Private clubs are clearly defined and explicitly included in the ban. The only exceptions are: private residences, retail tobacco stores, and some sleeping rooms in nursing homes and hotels.  Governor Blagojevich has not said whether he will sign the bill, but it is overwhelmingly likely that he will sign some form of it.  There is still time for these bills to be amended.

Further reading:

As I puff this mild Havana, and its ashes slowly lengthen,
I feel my courage gather and my resolution strengthen:
I will smoke, and I will praise you, my cigar, and I will light you
With tobacco-phobic pamphlets by the learnéd prigs who fight you!

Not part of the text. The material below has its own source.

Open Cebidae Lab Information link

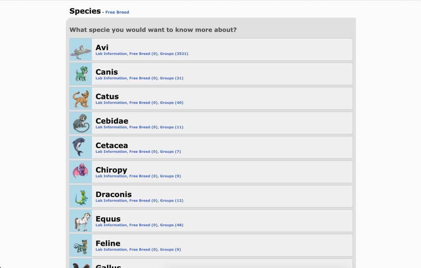pos(111,127)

ARTHUR GUNDRY (1895)        

Our next meeting: University Series, Tuesday, May 8, Tower Club, 5:15 pm
Charles Wheelan, club member and lecturer in public policy at the University of Chicago, will talk about his forthcoming book, An Introduction to Public Policy.  Cocktails at 5:15, lecture at 5:30, discussion to follow at 6:00.  $30 includes open bar and light hors d'oeuvres.  Bring your own cigars.  RSVP to Laura Herold, Tower Club Manager.

Professor Wheelan has a PhD in public policy from the U of C's Harris Graduate School of Public Policy Studies and a Master of Public Affairs from Princeton.  He is the author of Naked Economics, a book that the Chicago Tribune described as "clear, concise, informative, and (gasp) witty."   He also wrote a series of essays to accompany Terry Evans's photographs for their recent book, Revealing Chicago.  He is currently the author of a regular Yahoo! column, The Naked Economist, and is a regular contributor to 848 on WBEZ. 


Respectfully submitted by

 Curtis Tuckey, Secretary

University Club Cigar Society Officers for 2007. David O'Connor, King.  Gerald I. Bauman, Treasurer.  Curtis Tuckey, Secretary.  J. Douglas Johnson, Liaison to Chicago Croquet Club (Honorary). Jeffrey Dean, Chair of the Subcommittee concerning Pipe Smoking. Alexander Sherman, Metropolitan Philosopher. Thomas S. O'Brien, Stentorian. John H. Nelson, Herald.